With an expanded SafeRide, the SU could even consider a band-aid cure to our province’s refusal of abortion access. Discrete transportation could be offered to an out-of-province clinic. While the SU, I imagine, would be unwilling to cover the costs of a student’s abortion, it is entirely appropriate to, at the very least, offer the transportation, giving some semblance of access for students.

To fund a new vehicle, an increase to the SU fee is vital. And I hear you. I can’t believe that I am advocating for a fee increase either. But wait, I have an idea on how to do this without introducing any new costs to your fee statement.

In Feb. 2012, during the SU election, a referendum question was placed on the electronic ballot: “Should University of New Brunswick policy and the provincial University Act require a student referendum on the implementation of ancillary fees?”
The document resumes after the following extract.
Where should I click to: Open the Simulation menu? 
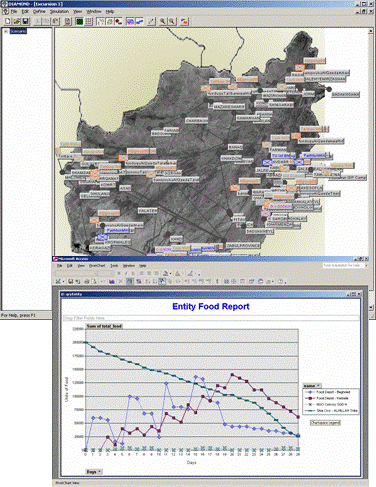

The question was posed as a reaction to the aptly nicknamed “Curry Centre/er Fee” (if you don’t get the spelling, contact our former Chancellor, Richard Currie) of $150 that was instituted under more than sketchy circumstances. The reply from the student body (who voted, that is, 22.3 per cent) was definitive. 798 students voted yes, 297 voted no. Yet no action was taken.

While the anger and reaction towards the Curry Centre/er fee is now long past, I think we could extend an opportunity to our Board of Governors, administration, and UNB President Eddy Campbell to make amends on the whole issue. Decrease that ancillary fee by $75 and make way for the Student Union to increase their fee by $25. Students save $50 which is often gouged by way of UNB’s foolish “late payment fee” anyway and the SU would now have what I would surmise to be adequate finances to support a third vehicle.

The problem is that our administration and its glorious leader are not much for listening to the votes of various bodies at UNB. Whether it be non-confidence votes by faculty or a referendum on ancillary fees by students, the administration’s latest tagline should be “Ignorance is wealthy, comfortable bliss for some of us.” Alongside, a new photo of Eddy giving a thumbs-up would be nice. The reaction from the administration on definitive and obvious decisions by faculty or students is often a nice pat on the head.

But why shouldn’t they go ahead with my flawless plan? Like I said, the SU offers innumerable services to our students. They take our money, but they hand it right back to us. Take 10 SafeRide drives and there’s your SU fee paying for itself. While I may think removing those services for a bit would remind the student body of what they’re taking advantage of, I also think that increasing services and advocacy would raise a massive banner that states “LOOK AT ALL WE DO FOR YOU, YOU UNGRATEFUL STUDENTS.” The least you can do in return is vote in SU elections, take advantage of their services, and if nothing else, go to their concerts and drink your face off.